WCCftech: Memory allocation problem with GTX 970 [UPDATE] PCPer: NVidia response

ShintaiDK · Jan 25, 2015

amenx said:
Meanwhile, Tweakguides has a bit on it and tests his own 970 on FC4 over the 3.5gb point.

http://www.tweakguides.com/

:thumbsup:

It was already tested earlier as well. People dismissed it back then too in search of the drama. Its quite clear that there is no issue. Neither in performance or 4GB usage.

96Firebird · Jan 25, 2015

Looks like TweakGuides got the same results that I did in FC4, but I'm sure people will still say that isn't enough...

And I'm bolding this just to fit in with the people who like to bold random sentences!

guskline · Jan 25, 2015

Does any other video card advertise Vram as a set amount but access it as the GTX 970?

ShintaiDK · Jan 25, 2015

guskline said:
Does any other video card advertise Vram as a set amount but access it as the GTX 970?
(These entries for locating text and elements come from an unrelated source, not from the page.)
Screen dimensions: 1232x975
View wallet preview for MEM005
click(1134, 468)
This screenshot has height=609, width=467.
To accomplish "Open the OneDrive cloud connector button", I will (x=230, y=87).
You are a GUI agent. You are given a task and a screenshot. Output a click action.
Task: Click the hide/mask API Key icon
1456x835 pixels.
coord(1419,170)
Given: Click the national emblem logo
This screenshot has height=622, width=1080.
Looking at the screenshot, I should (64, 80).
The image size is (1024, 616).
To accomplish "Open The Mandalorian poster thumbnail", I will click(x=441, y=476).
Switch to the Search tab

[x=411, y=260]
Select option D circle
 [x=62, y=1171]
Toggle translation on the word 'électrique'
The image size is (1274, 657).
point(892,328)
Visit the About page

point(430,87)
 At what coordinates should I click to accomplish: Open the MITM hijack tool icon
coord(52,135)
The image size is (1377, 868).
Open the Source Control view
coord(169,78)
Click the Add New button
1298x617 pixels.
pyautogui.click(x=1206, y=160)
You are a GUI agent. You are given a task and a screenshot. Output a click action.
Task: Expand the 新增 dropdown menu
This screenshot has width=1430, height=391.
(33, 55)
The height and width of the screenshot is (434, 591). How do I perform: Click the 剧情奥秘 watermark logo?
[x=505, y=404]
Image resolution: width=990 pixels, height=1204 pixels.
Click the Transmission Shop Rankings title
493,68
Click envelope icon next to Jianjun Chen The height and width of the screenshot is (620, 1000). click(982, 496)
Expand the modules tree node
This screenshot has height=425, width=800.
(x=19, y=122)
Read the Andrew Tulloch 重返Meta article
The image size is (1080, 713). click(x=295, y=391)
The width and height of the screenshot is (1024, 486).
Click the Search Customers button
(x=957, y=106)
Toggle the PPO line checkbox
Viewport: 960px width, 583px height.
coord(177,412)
I bet the 192bit 2GB cards do for example. And there may be countless examples of cut down AMD or nVidia GPU in the history doing the same.

amenx · Jan 25, 2015

I think the big elephant in the room is the 3gb 780ti. Why has this card which has been out for almost 2 years not had any prominent issue when pushed over its 3gb limit in similar conditions? And here comes a weaker card (970), just with more vram, supposedly fumble at 3.5gb.

I think that cuda vram bandwidth program was not the best sort of tool to determine the issue to any proper degree. It tested the 970 under its own specific conditions, not in actual gaming. But thats what threw this non-story into overdrive, that it was some sort of "definitive proof" of a problem.

Hitman928 · Jan 25, 2015

96Firebird said:
Looks like TweakGuides got the same results that I did in FC4, but I'm sure people will still say that isn't enough...

And I'm bolding this just to fit in with the people who like to bold random sentences!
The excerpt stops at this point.